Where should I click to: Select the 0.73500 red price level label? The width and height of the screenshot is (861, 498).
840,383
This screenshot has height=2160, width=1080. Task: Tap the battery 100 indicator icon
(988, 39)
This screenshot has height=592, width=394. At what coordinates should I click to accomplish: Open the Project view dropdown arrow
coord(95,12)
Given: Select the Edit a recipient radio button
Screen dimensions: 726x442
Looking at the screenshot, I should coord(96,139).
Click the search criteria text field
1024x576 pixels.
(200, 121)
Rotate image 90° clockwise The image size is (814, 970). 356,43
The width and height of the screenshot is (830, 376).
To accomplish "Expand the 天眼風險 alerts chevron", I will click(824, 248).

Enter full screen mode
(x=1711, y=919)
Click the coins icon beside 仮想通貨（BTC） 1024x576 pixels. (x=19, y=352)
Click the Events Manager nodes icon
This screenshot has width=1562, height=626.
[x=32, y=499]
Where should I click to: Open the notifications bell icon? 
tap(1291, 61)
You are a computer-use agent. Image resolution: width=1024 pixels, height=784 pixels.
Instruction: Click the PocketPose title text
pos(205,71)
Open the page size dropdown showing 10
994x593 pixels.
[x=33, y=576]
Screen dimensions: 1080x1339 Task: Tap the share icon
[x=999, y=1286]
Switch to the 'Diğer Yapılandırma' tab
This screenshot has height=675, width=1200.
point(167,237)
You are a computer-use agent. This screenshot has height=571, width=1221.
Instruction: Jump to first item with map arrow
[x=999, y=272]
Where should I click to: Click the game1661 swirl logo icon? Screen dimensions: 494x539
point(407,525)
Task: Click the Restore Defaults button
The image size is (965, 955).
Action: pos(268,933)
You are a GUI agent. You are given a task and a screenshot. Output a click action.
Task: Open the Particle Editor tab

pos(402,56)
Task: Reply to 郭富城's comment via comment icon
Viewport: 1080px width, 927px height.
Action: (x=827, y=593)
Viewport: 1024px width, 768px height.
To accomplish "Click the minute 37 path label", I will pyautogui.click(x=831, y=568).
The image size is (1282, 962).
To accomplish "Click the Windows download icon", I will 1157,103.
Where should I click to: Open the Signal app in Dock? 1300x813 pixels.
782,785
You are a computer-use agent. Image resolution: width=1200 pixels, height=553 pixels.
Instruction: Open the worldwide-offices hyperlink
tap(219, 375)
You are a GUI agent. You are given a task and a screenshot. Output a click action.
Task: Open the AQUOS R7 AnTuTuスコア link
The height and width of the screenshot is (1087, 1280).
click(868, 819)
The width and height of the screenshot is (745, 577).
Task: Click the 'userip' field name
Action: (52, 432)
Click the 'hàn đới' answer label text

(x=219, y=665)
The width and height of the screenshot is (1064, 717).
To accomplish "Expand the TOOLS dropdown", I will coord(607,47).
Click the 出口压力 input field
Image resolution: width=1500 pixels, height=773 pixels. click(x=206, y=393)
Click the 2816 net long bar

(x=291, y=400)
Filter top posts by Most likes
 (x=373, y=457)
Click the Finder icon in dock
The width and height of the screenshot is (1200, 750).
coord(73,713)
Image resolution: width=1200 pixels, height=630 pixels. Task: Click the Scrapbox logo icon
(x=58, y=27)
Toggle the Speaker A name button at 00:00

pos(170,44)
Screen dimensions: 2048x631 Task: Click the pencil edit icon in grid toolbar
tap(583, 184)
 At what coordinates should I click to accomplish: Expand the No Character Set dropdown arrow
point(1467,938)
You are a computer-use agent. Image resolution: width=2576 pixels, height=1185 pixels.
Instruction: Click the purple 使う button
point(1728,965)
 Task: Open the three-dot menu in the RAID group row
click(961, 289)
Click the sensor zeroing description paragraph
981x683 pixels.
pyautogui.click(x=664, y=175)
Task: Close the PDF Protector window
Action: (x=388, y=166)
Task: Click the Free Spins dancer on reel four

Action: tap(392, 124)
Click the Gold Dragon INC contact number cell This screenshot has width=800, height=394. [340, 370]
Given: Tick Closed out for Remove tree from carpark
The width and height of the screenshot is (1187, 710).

• • •

WHAT YOU SHOULD DO
The full set of entries should be transcribed exactly.

TASK SOLUTION
Where should I click to: Select the 0.73500 red price level label? The width and height of the screenshot is (861, 498).
840,383
This screenshot has height=2160, width=1080. Task: Tap the battery 100 indicator icon
(988, 39)
This screenshot has height=592, width=394. At what coordinates should I click to accomplish: Open the Project view dropdown arrow
coord(95,12)
Given: Select the Edit a recipient radio button
Screen dimensions: 726x442
Looking at the screenshot, I should coord(96,139).
Click the search criteria text field
1024x576 pixels.
(200, 121)
Rotate image 90° clockwise The image size is (814, 970). 356,43
The width and height of the screenshot is (830, 376).
To accomplish "Expand the 天眼風險 alerts chevron", I will click(824, 248).

Enter full screen mode
(x=1711, y=919)
Click the coins icon beside 仮想通貨（BTC） 1024x576 pixels. (x=19, y=352)
Click the Events Manager nodes icon
This screenshot has width=1562, height=626.
[x=32, y=499]
Where should I click to: Open the notifications bell icon? 
tap(1291, 61)
You are a computer-use agent. Image resolution: width=1024 pixels, height=784 pixels.
Instruction: Click the PocketPose title text
pos(205,71)
Open the page size dropdown showing 10
994x593 pixels.
[x=33, y=576]
Screen dimensions: 1080x1339 Task: Tap the share icon
[x=999, y=1286]
Switch to the 'Diğer Yapılandırma' tab
This screenshot has height=675, width=1200.
point(167,237)
You are a computer-use agent. This screenshot has height=571, width=1221.
Instruction: Jump to first item with map arrow
[x=999, y=272]
Where should I click to: Click the game1661 swirl logo icon? Screen dimensions: 494x539
point(407,525)
Task: Click the Restore Defaults button
The image size is (965, 955).
Action: pos(268,933)
You are a GUI agent. You are given a task and a screenshot. Output a click action.
Task: Open the Particle Editor tab

pos(402,56)
Task: Reply to 郭富城's comment via comment icon
Viewport: 1080px width, 927px height.
Action: (x=827, y=593)
Viewport: 1024px width, 768px height.
To accomplish "Click the minute 37 path label", I will pyautogui.click(x=831, y=568).
The image size is (1282, 962).
To accomplish "Click the Windows download icon", I will 1157,103.
Where should I click to: Open the Signal app in Dock? 1300x813 pixels.
782,785
You are a computer-use agent. Image resolution: width=1200 pixels, height=553 pixels.
Instruction: Open the worldwide-offices hyperlink
tap(219, 375)
You are a GUI agent. You are given a task and a screenshot. Output a click action.
Task: Open the AQUOS R7 AnTuTuスコア link
The height and width of the screenshot is (1087, 1280).
click(868, 819)
The width and height of the screenshot is (745, 577).
Task: Click the 'userip' field name
Action: (52, 432)
Click the 'hàn đới' answer label text

(x=219, y=665)
The width and height of the screenshot is (1064, 717).
To accomplish "Expand the TOOLS dropdown", I will coord(607,47).
Click the 出口压力 input field
Image resolution: width=1500 pixels, height=773 pixels. click(x=206, y=393)
Click the 2816 net long bar

(x=291, y=400)
Filter top posts by Most likes
 (x=373, y=457)
Click the Finder icon in dock
The width and height of the screenshot is (1200, 750).
coord(73,713)
Image resolution: width=1200 pixels, height=630 pixels. Task: Click the Scrapbox logo icon
(x=58, y=27)
Toggle the Speaker A name button at 00:00

pos(170,44)
Screen dimensions: 2048x631 Task: Click the pencil edit icon in grid toolbar
tap(583, 184)
 At what coordinates should I click to accomplish: Expand the No Character Set dropdown arrow
point(1467,938)
You are a computer-use agent. Image resolution: width=2576 pixels, height=1185 pixels.
Instruction: Click the purple 使う button
point(1728,965)
 Task: Open the three-dot menu in the RAID group row
click(961, 289)
Click the sensor zeroing description paragraph
981x683 pixels.
pyautogui.click(x=664, y=175)
Task: Close the PDF Protector window
Action: (x=388, y=166)
Task: Click the Free Spins dancer on reel four

Action: tap(392, 124)
Click the Gold Dragon INC contact number cell This screenshot has width=800, height=394. [340, 370]
Given: Tick Closed out for Remove tree from carpark
The width and height of the screenshot is (1187, 710).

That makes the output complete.